PARIS - 1995-2006 : il aura fallu onze années pour que le musée consacré aux civilisations non occidentales, souhaité par le président Jacques Chirac au lendemain son élection, voit enfin le jour. Un temps de gestation que Stéphane Martin, son président-directeur, considère aujourd’hui comme relativement modeste « si l’on tient compte du fait que le projet est né des conversations entre [l’expert] Jacques Kerchache et Jacques Chirac, sans être précédé d’une réflexion antérieure ». À dix semaines de son inauguration, prévue le 20 juin, l’équipe du Musée du quai Branly a ainsi pu se réjouir, lors d’une conférence de presse le 4 avril, d’avoir su garder le cap d’un navire pourtant ballotté par les changements successifs de gouvernements et de ministres de tutelle. Sans oublier la fronde des scientifiques à laquelle le projet, né d’une volonté politique de faire fusionner les collections du Musée des arts d’Afrique et d’Océanie et du Musée de l’Homme, a dû faire face, alors que le nom de l’établissement faisait, à son tour, l’objet d’âpres discussions. Le choix s’est finalement porté sur un très consensuel « Musée du quai Branly », qui offre l’avantage d’occulter le terme « arts premiers », « une formule qui, pour Stéphane Martin, relève de la boîte à outil des historiens de l’art, mais présente des ambiguïtés par rapport à l’histoire ». Enfin, pour parachever la saga des polémiques, le coût pharaonique de 232,5 millions d’euros – soit un dépassement de plus de 38 % par rapport aux 167,68 millions d’euros prévus en 1998 – a été logiquement vilipendé en des temps où de nombreux équipements voient leur dotation publique s’éroder d’année en année.

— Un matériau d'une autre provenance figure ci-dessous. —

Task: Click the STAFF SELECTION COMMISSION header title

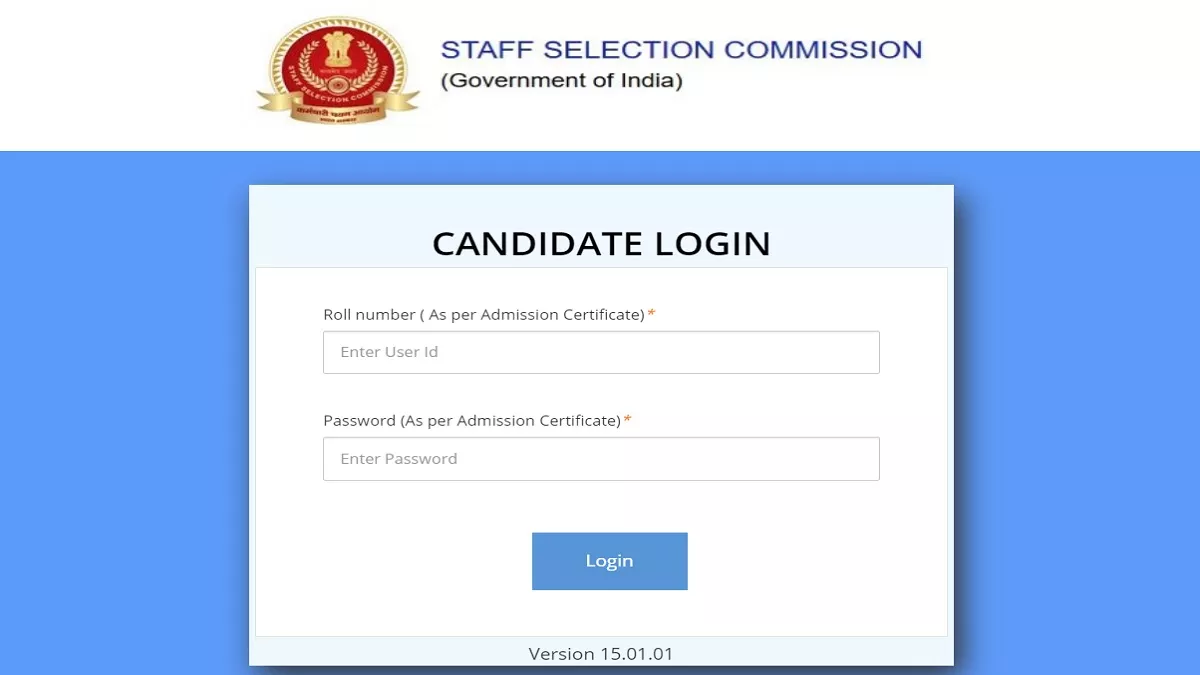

Un travail exemplaire sur les collections
C’est dans ce contexte parfois houleux que l’équipe scientifique s’est organisée pour mettre en œuvre le projet muséographique, piloté par Germain Viatte. Côté coulisses, un chantier colossal a été mené dès 2001 afin de procéder au récolement des 300 000 pièces de la collection, dont une partie a été restaurée. Sur cet ensemble, seules 3 500 œuvres seront exposées dans l’« espace de référence », divisé en aires géographiques (Afrique, Amérique, Asie, Océanie) et ponctué d’espaces thématiques transversaux. Son parcours sera fédéré par la « rivière », long serpent ondoyant entre les sections, qui offrira des installations multimédia adaptées aux déficients visuels et moteurs. Le reste des œuvres sera remisé dans les 6 000 mètres carrés de réserves accessibles aux chercheurs, le musée devant aussi assumer la mission d’un centre de recherche. La réserve des instruments de musique sera, pour sa part, logée dans une haute tour de verre permettant aux visiteurs d’en apercevoir le contenu. Les expositions internationales, dont la première est annoncée pour septembre, seront quant à elles présentées dans un espace en rez-de-jardin, lové dans une coquille de verre et d’aluminium. Le musée s’ouvrira donc avec trois expositions-dossiers montées à partir des collections : « Nous avons mangé la forêt. Georges Condominas au Vietnam », « Ciwara, chimères africaines » et « Qu’est-ce qu’un corps ? ». Enfin, à l’exemple du Centre Pompidou, le Quai Branly sera un espace culturel pluridisciplinaire, privilégiant l’ouverture et l’accessibilité au public. D’après Stéphane Martin, il devrait aussi être un « outil social et politique, permettant d’accéder à la problématique du monde non européen, par le truchement des collections ».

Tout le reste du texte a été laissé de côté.